Stored data entries

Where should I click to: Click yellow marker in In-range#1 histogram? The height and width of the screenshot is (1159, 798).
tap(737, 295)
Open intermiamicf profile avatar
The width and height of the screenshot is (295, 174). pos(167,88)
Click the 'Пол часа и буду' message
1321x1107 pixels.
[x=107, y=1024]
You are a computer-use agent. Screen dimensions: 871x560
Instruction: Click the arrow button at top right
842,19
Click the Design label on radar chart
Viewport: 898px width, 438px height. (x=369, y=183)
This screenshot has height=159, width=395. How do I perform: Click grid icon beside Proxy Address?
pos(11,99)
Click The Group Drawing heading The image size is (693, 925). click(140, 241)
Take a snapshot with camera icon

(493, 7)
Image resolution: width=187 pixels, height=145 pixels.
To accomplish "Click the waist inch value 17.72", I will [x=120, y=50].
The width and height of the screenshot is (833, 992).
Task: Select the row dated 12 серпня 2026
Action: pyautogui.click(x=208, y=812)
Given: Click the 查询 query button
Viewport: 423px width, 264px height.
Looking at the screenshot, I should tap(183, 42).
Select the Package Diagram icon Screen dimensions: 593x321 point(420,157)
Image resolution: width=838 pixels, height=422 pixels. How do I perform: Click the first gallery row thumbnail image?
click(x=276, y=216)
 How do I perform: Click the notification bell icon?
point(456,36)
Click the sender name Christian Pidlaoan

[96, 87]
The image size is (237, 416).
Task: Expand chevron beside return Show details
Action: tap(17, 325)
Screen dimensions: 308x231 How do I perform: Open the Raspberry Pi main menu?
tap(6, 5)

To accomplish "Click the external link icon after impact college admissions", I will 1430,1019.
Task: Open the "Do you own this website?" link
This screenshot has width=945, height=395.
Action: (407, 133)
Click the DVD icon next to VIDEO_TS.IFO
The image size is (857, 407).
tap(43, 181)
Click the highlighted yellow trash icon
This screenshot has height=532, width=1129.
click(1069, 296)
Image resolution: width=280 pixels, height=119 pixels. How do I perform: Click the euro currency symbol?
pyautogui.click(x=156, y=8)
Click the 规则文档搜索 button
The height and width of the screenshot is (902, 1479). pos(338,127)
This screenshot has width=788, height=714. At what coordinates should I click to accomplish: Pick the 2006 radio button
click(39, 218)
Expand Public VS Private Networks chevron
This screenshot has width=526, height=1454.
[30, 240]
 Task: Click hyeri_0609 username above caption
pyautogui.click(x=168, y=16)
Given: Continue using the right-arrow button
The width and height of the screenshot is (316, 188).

[Requirement] Reproduce each record exactly, leaving nothing out.

[Result of the exercise]
Where should I click to: Click yellow marker in In-range#1 histogram? The height and width of the screenshot is (1159, 798).
tap(737, 295)
Open intermiamicf profile avatar
The width and height of the screenshot is (295, 174). pos(167,88)
Click the 'Пол часа и буду' message
1321x1107 pixels.
[x=107, y=1024]
You are a computer-use agent. Screen dimensions: 871x560
Instruction: Click the arrow button at top right
842,19
Click the Design label on radar chart
Viewport: 898px width, 438px height. (x=369, y=183)
This screenshot has height=159, width=395. How do I perform: Click grid icon beside Proxy Address?
pos(11,99)
Click The Group Drawing heading The image size is (693, 925). click(140, 241)
Take a snapshot with camera icon

(493, 7)
Image resolution: width=187 pixels, height=145 pixels.
To accomplish "Click the waist inch value 17.72", I will [x=120, y=50].
The width and height of the screenshot is (833, 992).
Task: Select the row dated 12 серпня 2026
Action: pyautogui.click(x=208, y=812)
Given: Click the 查询 query button
Viewport: 423px width, 264px height.
Looking at the screenshot, I should tap(183, 42).
Select the Package Diagram icon Screen dimensions: 593x321 point(420,157)
Image resolution: width=838 pixels, height=422 pixels. How do I perform: Click the first gallery row thumbnail image?
click(x=276, y=216)
 How do I perform: Click the notification bell icon?
point(456,36)
Click the sender name Christian Pidlaoan

[96, 87]
The image size is (237, 416).
Task: Expand chevron beside return Show details
Action: tap(17, 325)
Screen dimensions: 308x231 How do I perform: Open the Raspberry Pi main menu?
tap(6, 5)

To accomplish "Click the external link icon after impact college admissions", I will 1430,1019.
Task: Open the "Do you own this website?" link
This screenshot has width=945, height=395.
Action: (407, 133)
Click the DVD icon next to VIDEO_TS.IFO
The image size is (857, 407).
tap(43, 181)
Click the highlighted yellow trash icon
This screenshot has height=532, width=1129.
click(1069, 296)
Image resolution: width=280 pixels, height=119 pixels. How do I perform: Click the euro currency symbol?
pyautogui.click(x=156, y=8)
Click the 规则文档搜索 button
The height and width of the screenshot is (902, 1479). pos(338,127)
This screenshot has width=788, height=714. At what coordinates should I click to accomplish: Pick the 2006 radio button
click(39, 218)
Expand Public VS Private Networks chevron
This screenshot has width=526, height=1454.
[30, 240]
 Task: Click hyeri_0609 username above caption
pyautogui.click(x=168, y=16)
Given: Continue using the right-arrow button
The width and height of the screenshot is (316, 188).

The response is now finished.